OBIETTIVO DELL'ESERCIZIO:
Traduci in inglese questa frase del testo sui mistici e il rapporto tra Dio e l'uomo: "Una volta fabbricato, l'orologio può far a meno dell'orologiaio, mentre l'uomo cadrebbe nel nulla non appena la mano di Dio, sia pure per un istante, non lo sostenesse più."

Inoltre si potrebbero trovare espressioni altrettanto “immanentiste” anche in S. Giovanni della Croce.

Tuttavia Jung ha torto quando deduce da tutto questo che per Maestro Eckart e per gli altri mistici, Dio non è in fondo che «uno stato psicodinamico», una funzione dell’inconscio. Più semplicemente, i mistici cercano di esprimere in un linguaggio poetico l’intimità tra Dio e l’uomo. Dal punto di vista della teologia razionale, essi possono apparire non completamene ortodossi; eppure basta riflettere senza apriorismi e riferendosi agli scritti rivelati, per accorgersi che la poesia dei mistici è infinitamente più vicina alla verità di quanto non lo sia una certa teologia, che considera i rapporto tra Dio e l’uomo alla stregua di quelli che esistono tra l’orologiaio e l’orologio!...

Per essere in grado di vivere cristianamente e perché la fede vivifichi l’anima nostra, non basta sapere, al puro stato cerebrale senza alcun rapporto con la nostra condotta, che Dio esiste, che ci ha creati e che un giorno ci giudicherà. Se non ci fosse altro che questa astratta nozione, è probabile che molti sottoscriverebbero la celebre frase di Lenin: «Se Dio esistesse, sarebbe una ragione di più per combatterlo!».

Bisogna sapere che Dio è nella parte più profonda dell’anima nostra – “intimior intimo meo”, diceva S. Agostino - perché Egli ci appare essenzialmente indispensabile. Una volta fabbricato, l’orologio può far a meno dell’orologiaio, mentre l’uomo cadrebbe nel nulla non appena la mano di Dio, sia pure per un istante, non lo sostenesse più.

Dio è, per riprender la formula di S. Agostino, “intimior intimo meo” proprio perché, nello stesso tempo, “superior summo meo”, in quanto trascende infinitamente, l’anima e tutte le sue funzioni.

Sempre da un punto di vista puramente psicologico, la svalutazione e la rimozione di una funzione tanto importante come quella che la religione assolve nell’anima, ha le conseguenze più nefaste tanto per gli individui come per le collettività. Chi può dimenticare che l’ateismo propagandato dal “secolo dei lumi” ha dato origine al Terrore durante la Rivoluzione francese? Sarebbe solo per caso che, al trionfo del razionalismo del secolo XIX, sono seguiti gli orrori dei campi di sterminio nazisti, quelli della dittatura comunista e della bomba atomica?

DATI DELL'ESERCIZIO:
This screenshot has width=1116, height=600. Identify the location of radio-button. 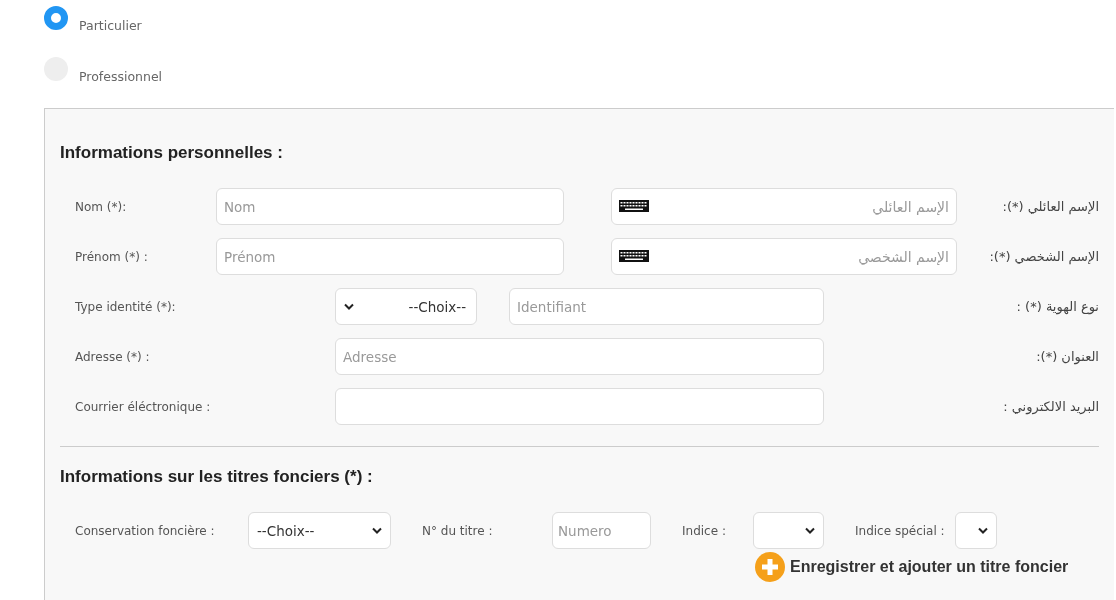
(56, 18).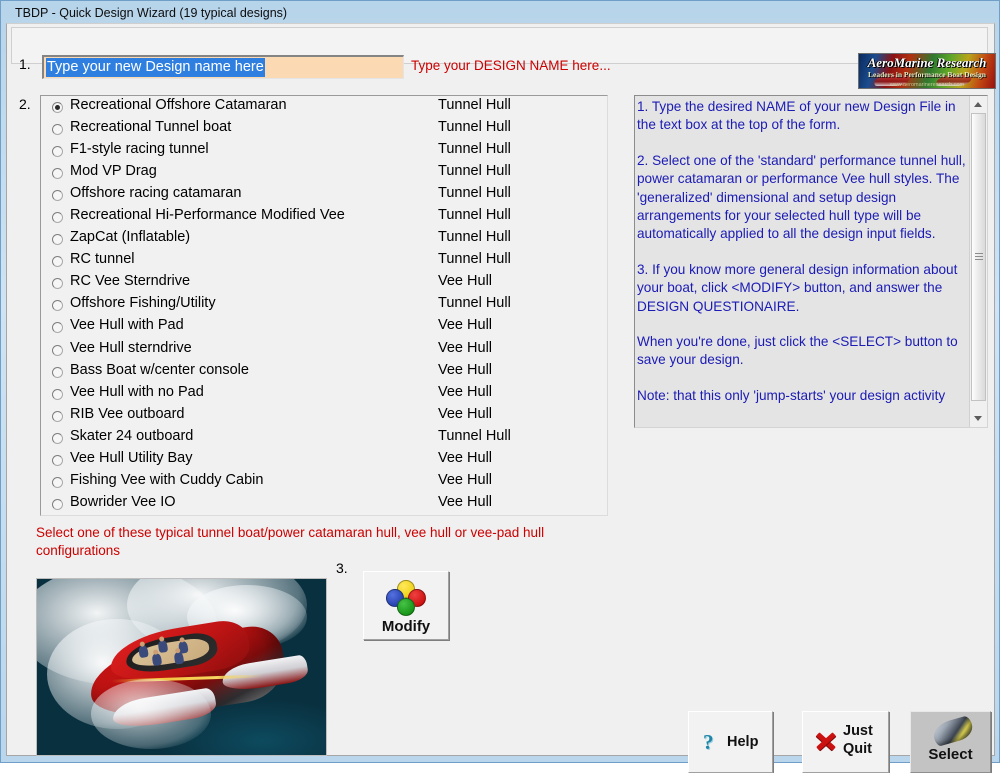 Image resolution: width=1000 pixels, height=773 pixels. What do you see at coordinates (324, 129) in the screenshot?
I see `design-option-row: Recreational Tunnel boat Tunnel Hull` at bounding box center [324, 129].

RISPOSTA:
Once made, the watch can do without the watchmaker, whereas man would fall into nothingness as soon as the hand of God, even for an instant, ceased to sustain him.